Équipé, son départ intervint le samedi 5 septembre 1914. C’est par ailleurs la date de fin de son carnet qu’il acheva ainsi :

« tu pourras si cela ne t’ennuie pas trop t’amuser à la lire dans tous les cas je compte que tu me le pliera (sic) pour que je le retrouver à mon retour. »

Ainsi s’explique la conservation de ce témoignage d’un mois passé dans un dépôt à la 27e compagnie du 81e RI de Montpellier.

Affecté au front à la 4e section de la 1ère compagnie du 81e RI, il était toujours accompagné par son camarade de dépôt Ramond. Il nota dans un des courriers conservé qu’il eut son sac perforé par une balle et qu’un éclat d’obus le toucha légèrement à la tête en octobre.

Pertes du 81e RI, août-novembre 1914.
Source : SHD GR 26 N 664/9, JMO du 81e RI, volume 1.

Les derniers courriers conservés sont datés des 3 et 4 novembre 1914. Engagé au Sud-Est de Zillebecke en Belgique, Antoine fut sérieusement touché cette fois-ci à une date inconnue, peut-être autour du 9 ou du 10 novembre au moment de violents combats Il décéda le 12 novembre 1914 des suites de ses blessures.

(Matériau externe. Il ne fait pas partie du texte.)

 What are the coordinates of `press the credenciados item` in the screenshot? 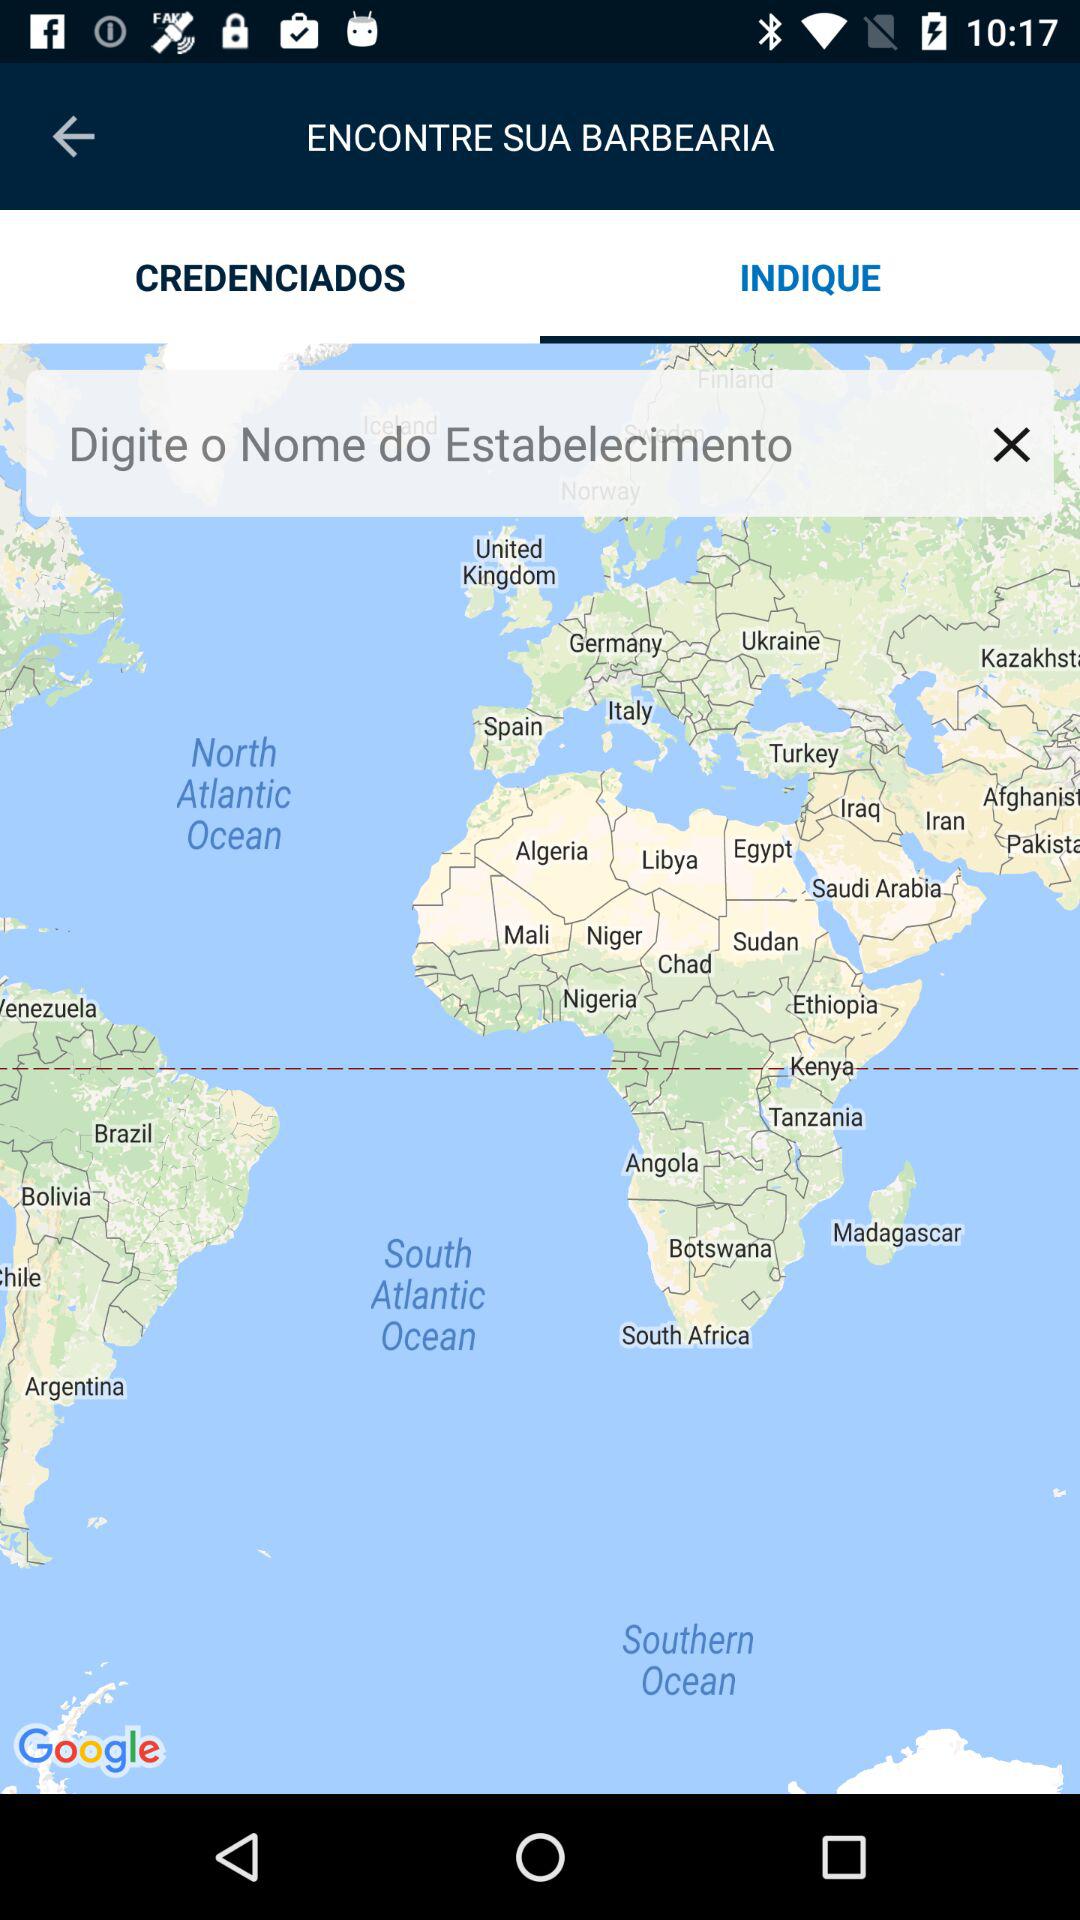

Son épouse disparut le 1er août 1921 à Toulouse.

  • Antonin Ramond

Le camarade d’Antoine Fabre eut un parcours militaire identique jusqu’à ce que la mort ne les sépare. En effet, né en 1883, Antonin Ramond appartenait à la même classe, fut ajourné deux ans puis incorporé dans le même régiment et libéré du service actif en même temps. Peut-être firent-ils connaissance dès cette époque ?

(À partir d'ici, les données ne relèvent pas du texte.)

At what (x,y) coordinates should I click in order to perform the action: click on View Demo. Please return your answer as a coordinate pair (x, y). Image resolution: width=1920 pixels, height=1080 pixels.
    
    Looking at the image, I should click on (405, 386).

Il fut affecté au 81e RI de Montpellier à la même date, a été rappelé à la mobilisation le 12 août et envoyé avec lui au front comme le nota Antoine Fabre. Hélas, sa fiche matricule ne précise toujours pas la date d’arrivée au front.

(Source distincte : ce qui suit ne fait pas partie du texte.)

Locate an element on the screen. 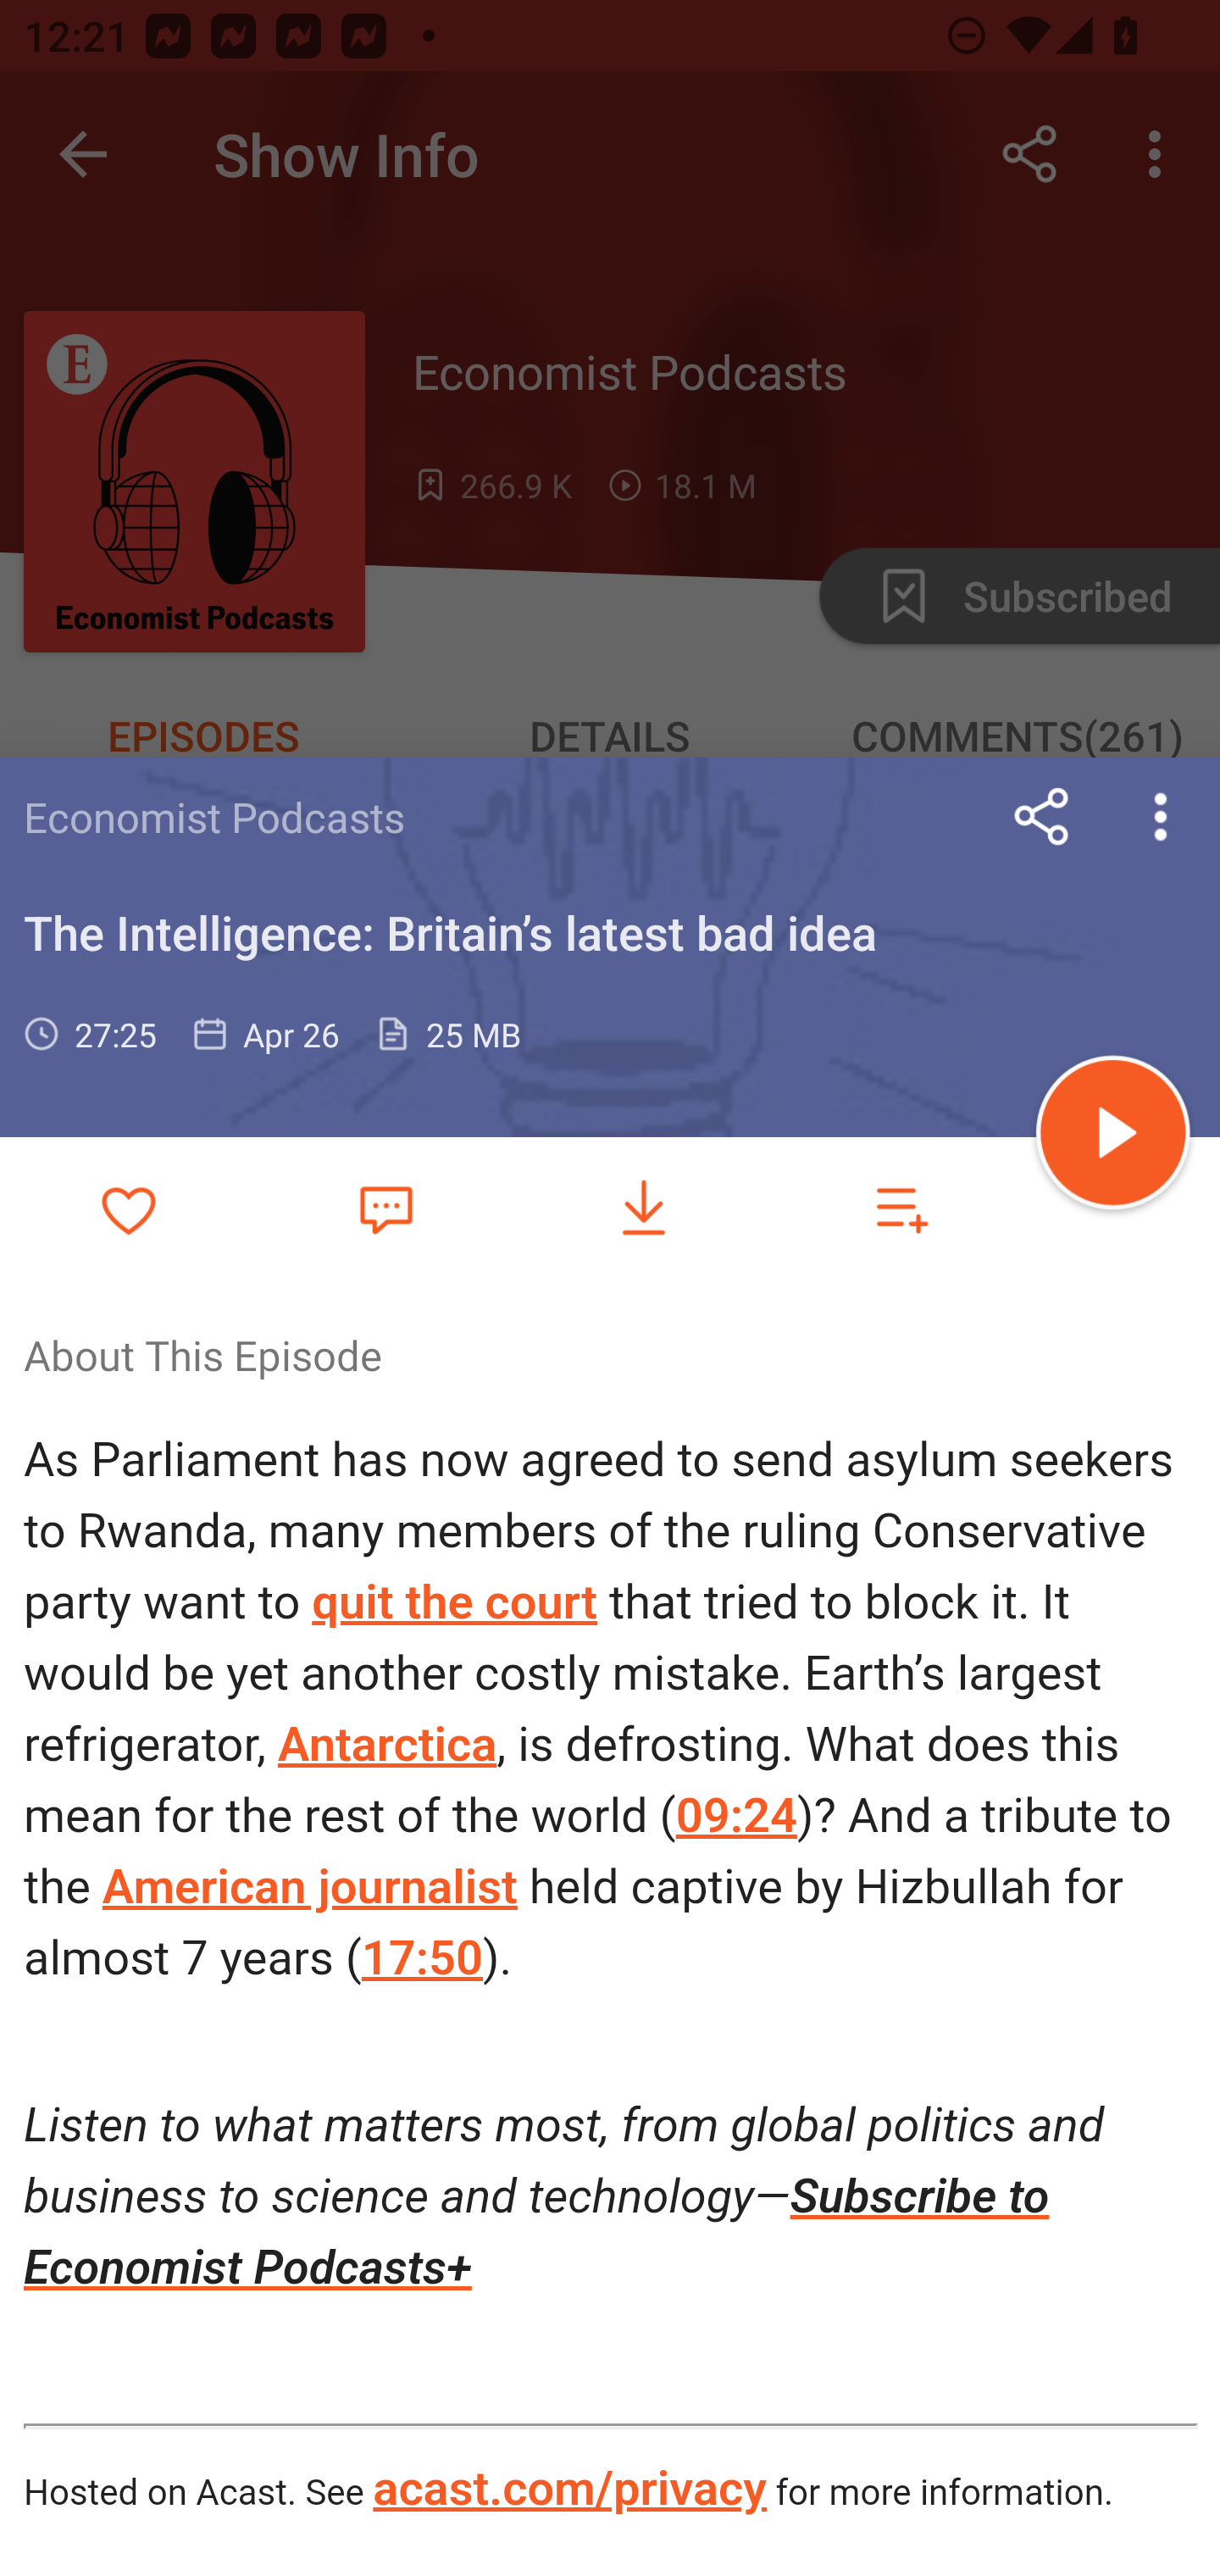  Add to Favorites is located at coordinates (129, 1208).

Blessé début 1915 à une jambe, il en garda des séquelles qui conduisirent à son classement comme service auxiliaire. Il décéda en 1923.

  • En guise de conclusion

On ne peut que saluer le travail de numérisation et de mise à disposition de 44 témoignages, dont celui d’Antoine Fabre, par les Archives municipales de Toulouse. Deux contiennent plus de 1000 pages et chacun possède son propre intérêt ; celui d’Antoine Fabre est d’avoir su consigner sur le papier des sentiments et tourments qui étaient peu immortalisés de la sorte.

En complément :

La fiche Mémoire des Hommes comporte deux erreurs qui peuvent freiner la recherche de la fiche matricule d’Antoine Fabre :

1. le bureau de recrutement est faux, puisqu’il s’agit de Toulouse et non de Béziers ;
2. le matricule de recrutement comporte une inversion : c’est le 1057 et non le 1507.

  • Sources :

Archives municipales de Toulouse :

2Num1 : Fonds Pierre Fabre composé d’un carnet, de quelques courriers, du livret de famille et d’une photographie avec son épouse.
basededonnees.archives.toulouse.fr/4DCGI/WEB_RegistreVisuImgAppelExterne/616458_2Num1/ILUMP9999

Archives départementales de Haute-Garonne :

11 R 306 : fiche matricule d’Antoine Fabre, classe 1903, matricule 1057 au bureau de recrutement de Toulouse.
https://archives.haute-garonne.fr/ark:/44805/vta47e2100f33cc8dfc/daogrp/0/98

11 R 306 : fiche matricule d’Antonin Ramond, classe 1903, matricule 1441 au bureau de recrutement de Toulouse.
https://archives.haute-garonne.fr/ark:/44805/vtacece2595ea55ea81/daogrp/0/1

Service Historique de la Défense :

SHD GR 26 N 664/9 : JMO du 81e RI volume 1.
SHD GR 26 N 664/10 : JMO du 81e RI volume 2.